The existing SATD functions already have AVX2 implementations in satd_sad.asm, but the corresponding SAD functions were missing. SAD is the primary block comparison metric for motion estimation, evaluated tens of thousands of times per frame.

  • 4 simple SAD: WelsSampleSad{16x16,16x8,8x16,8x8}_avx2
  • 4 SadFour: WelsSampleSadFour{16x16,16x8,8x16,8x8}_avx2

The 16-wide functions use vinserti128 to pack two rows into a 256-bit ymm register, processing them with a single vpsadbw. SadFour variants compute SAD against four reference positions simultaneously, avoiding redundant source loads during diamond search. All loops are fully unrolled with %rep.

Files: satd_sad.asm (+386 lines), sad_common.h (+12), sample.cpp (+11)

3. New AVX2 intra prediction functions (5 functions)
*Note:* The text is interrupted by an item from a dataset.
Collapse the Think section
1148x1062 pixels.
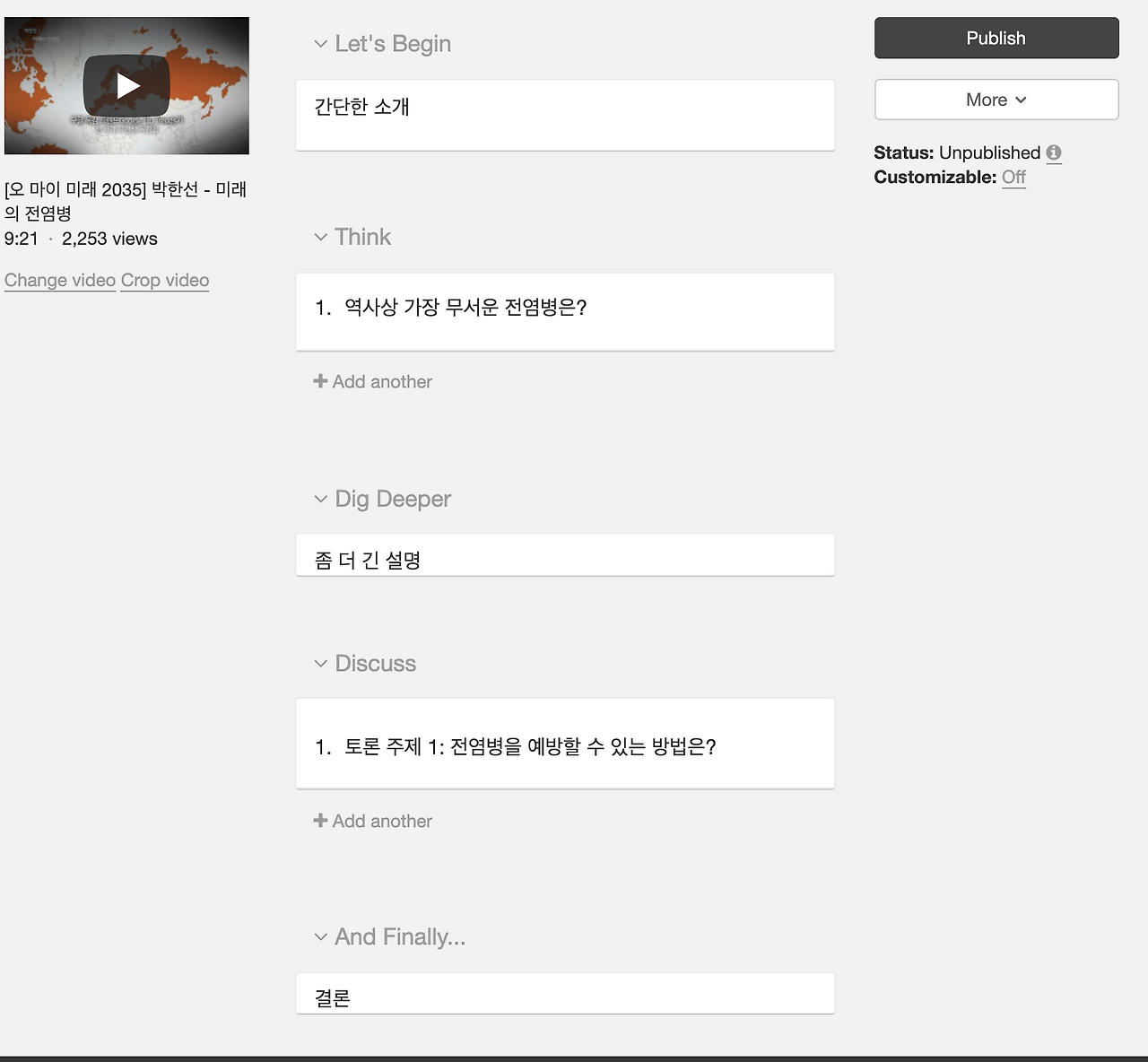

  • 16x16 Luma V (intra_pred_com.asm): vbroadcasti128 + 256-bit stores, 8 stores instead of 16
  • 16x16 Luma H (intra_pred_com.asm): vpbroadcastb xmm, [mem] replaces multi-instruction broadcast
  • 16x16 Luma DC (intra_pred.asm): vpbroadcastb ymm for 32-byte fill after vpsadbw sum
  • 16x16 Luma Plane (intra_pred.asm): processes all 16 pixels per row in one pass via vpmullw + vpaddw + vpackuswb + vpermq, versus two 8-pixel passes in SSE2
  • 8x8 Chroma V (intra_pred.asm): vpbroadcastq fills the entire 64-byte block with 2 stores

Files: intra_pred_com.asm (+44), intra_pred.asm (+215), intra_pred_common.h (+4), get_intra_predictor.h (+6), get_intra_predictor.cpp (+9)

Compatibility

  • All new code is guarded by %ifdef HAVE_AVX2 (NASM) / #if defined(HAVE_AVX2) (C++)
  • Runtime CPU detection via CPUID selects AVX2 paths only when the CPU supports them
  • No change in behavior on processors without AVX2 (SSE2 fallback preserved)
  • vzeroupper before every ret to prevent SSE-AVX transition penalties

Measured performance

These optimizations were developed for Vauban, an open-source privileged access management bastion that uses OpenH264 for real-time H.264 encoding of RDP desktop sessions streamed to web browsers.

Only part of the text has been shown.